- Native name: Мария Фортус
- Born: Mariya Alexandrovna Fortus 1900 Kherson, Russian Empire
- Died: 1981 (aged 80–81)
- Allegiance: Soviet Union
- Service years: 1917–1955
- Rank: Colonel
- Conflicts: Russian Civil War; Spanish Civil War; World War II;
- Awards: Order of Lenin Order of the Red Flag

= Mariya Fortus =

Soviet Jewish translator and intelligence officer

Mariya Aleksandrovna Fortus (Мария Александровна Фортус; 1900–1980) was a Soviet Jewish translator and intelligence officer. She participated in the Russian Civil War, the Spanish Civil War, and World War II.

== Biography ==
Fortus was born in 1900 in Kherson to the family of a rich Jewish banker. Her father abandoned the family in 1913, forcing Mariya and her sister Adelaida to work. She would work as an embroiderer while studying in a local gymnasium for boys. In 1916 she would join the Socialist Revolutionary Party, before leaving it for the Bolsheviks in 1917 with whom she participated in the Russian Civil War.

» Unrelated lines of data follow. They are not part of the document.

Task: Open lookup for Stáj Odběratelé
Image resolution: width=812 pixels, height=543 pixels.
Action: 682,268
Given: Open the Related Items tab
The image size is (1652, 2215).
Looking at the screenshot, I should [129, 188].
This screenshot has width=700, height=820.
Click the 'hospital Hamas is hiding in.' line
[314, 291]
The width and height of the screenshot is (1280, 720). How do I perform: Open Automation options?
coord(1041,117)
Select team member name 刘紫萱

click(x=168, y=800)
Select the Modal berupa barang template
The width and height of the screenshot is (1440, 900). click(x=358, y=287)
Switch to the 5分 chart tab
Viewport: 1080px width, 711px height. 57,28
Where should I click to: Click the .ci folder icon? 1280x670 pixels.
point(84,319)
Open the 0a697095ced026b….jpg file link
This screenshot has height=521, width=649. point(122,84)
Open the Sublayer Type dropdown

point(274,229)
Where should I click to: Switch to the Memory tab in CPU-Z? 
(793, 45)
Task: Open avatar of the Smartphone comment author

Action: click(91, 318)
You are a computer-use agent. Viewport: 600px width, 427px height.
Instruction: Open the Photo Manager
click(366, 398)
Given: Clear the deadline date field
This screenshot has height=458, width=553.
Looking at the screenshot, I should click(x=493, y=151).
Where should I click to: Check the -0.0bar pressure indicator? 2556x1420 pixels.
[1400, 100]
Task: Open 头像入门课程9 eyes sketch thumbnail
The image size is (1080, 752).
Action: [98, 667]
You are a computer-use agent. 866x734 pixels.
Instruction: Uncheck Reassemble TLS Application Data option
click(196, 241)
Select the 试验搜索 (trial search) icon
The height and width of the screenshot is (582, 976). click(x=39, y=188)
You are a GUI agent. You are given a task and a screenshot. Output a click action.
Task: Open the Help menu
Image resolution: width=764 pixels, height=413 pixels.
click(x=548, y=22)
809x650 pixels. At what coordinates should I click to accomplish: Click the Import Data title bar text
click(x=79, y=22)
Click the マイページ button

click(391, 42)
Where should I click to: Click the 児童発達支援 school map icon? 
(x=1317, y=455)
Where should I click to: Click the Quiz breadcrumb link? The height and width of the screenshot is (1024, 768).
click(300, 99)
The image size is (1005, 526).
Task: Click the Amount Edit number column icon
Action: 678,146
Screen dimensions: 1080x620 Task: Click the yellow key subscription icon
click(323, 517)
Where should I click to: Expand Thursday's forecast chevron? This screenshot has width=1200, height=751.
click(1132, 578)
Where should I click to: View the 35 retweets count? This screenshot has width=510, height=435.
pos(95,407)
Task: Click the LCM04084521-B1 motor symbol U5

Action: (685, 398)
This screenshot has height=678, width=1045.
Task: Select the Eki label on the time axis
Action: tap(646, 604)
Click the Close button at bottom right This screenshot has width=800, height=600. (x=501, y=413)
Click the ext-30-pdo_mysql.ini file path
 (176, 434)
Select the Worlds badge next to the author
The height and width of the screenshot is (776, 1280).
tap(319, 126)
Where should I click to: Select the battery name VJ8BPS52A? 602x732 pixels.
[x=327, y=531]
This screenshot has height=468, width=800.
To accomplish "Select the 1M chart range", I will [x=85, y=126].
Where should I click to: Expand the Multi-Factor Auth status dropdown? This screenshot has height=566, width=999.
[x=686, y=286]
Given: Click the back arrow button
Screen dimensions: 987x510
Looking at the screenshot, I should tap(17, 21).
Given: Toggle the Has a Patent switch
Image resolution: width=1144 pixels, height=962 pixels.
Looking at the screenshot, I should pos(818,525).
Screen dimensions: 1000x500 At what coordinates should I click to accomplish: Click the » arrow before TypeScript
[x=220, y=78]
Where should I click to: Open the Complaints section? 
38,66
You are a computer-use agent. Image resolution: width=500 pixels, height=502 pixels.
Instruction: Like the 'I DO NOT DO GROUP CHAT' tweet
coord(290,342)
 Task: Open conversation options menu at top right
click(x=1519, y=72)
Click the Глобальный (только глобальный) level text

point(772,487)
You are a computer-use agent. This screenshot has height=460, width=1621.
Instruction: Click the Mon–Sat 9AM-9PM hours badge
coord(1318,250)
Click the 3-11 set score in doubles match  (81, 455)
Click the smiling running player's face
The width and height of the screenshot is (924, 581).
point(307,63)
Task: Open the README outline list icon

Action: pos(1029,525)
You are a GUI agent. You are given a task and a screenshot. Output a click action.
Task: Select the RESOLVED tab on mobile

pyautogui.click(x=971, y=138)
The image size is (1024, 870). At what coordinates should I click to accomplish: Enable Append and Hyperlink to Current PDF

Fortus married the Catalan anarchist Ramon Casanellas, who had fled to the Soviet Union as a refugee. Fortus and her husband spent time together in Spain, allowing her to develop a familiarity with the Spanish language and culture. This familiarity assisted her when she was appointed to a Soviet military delegation to Spain during the Spanish Civil War in 1936, where she served as a translator. While working in Spain, she used the false name Julia Jiménez Cárdenas. Fortus became an intelligence agent in World War II. She primarily operated in the Ukrainian SSR, where she trained other intelligence officers. She was also involved in operations in the Kingdom of Romania and the Kingdom of Hungary. Fortus received the Order of Lenin and the Order of the Red Flag for her service.

Upon her return to the Soviet Union in 1945, Fortus continued her military service. In 1955 she retired with the rank of colonel. She wrote her memoirs and, in the late 1950s, defended a thesis in the field of sociology. She died in 1981.

== Related media ==
In 1970, a two-part black and white film called Hail, Mary! that was based on Fortus's life was released, where she was portrayed by the actress Ada Rogovtseva.

She published a book in 1980 titled Zápisky rozvědčice, in English Notes of a Detective, where she described the events of the last year of World War II in Hungary and the liberation of Czechoslovakia and the preparations required for several of the operations.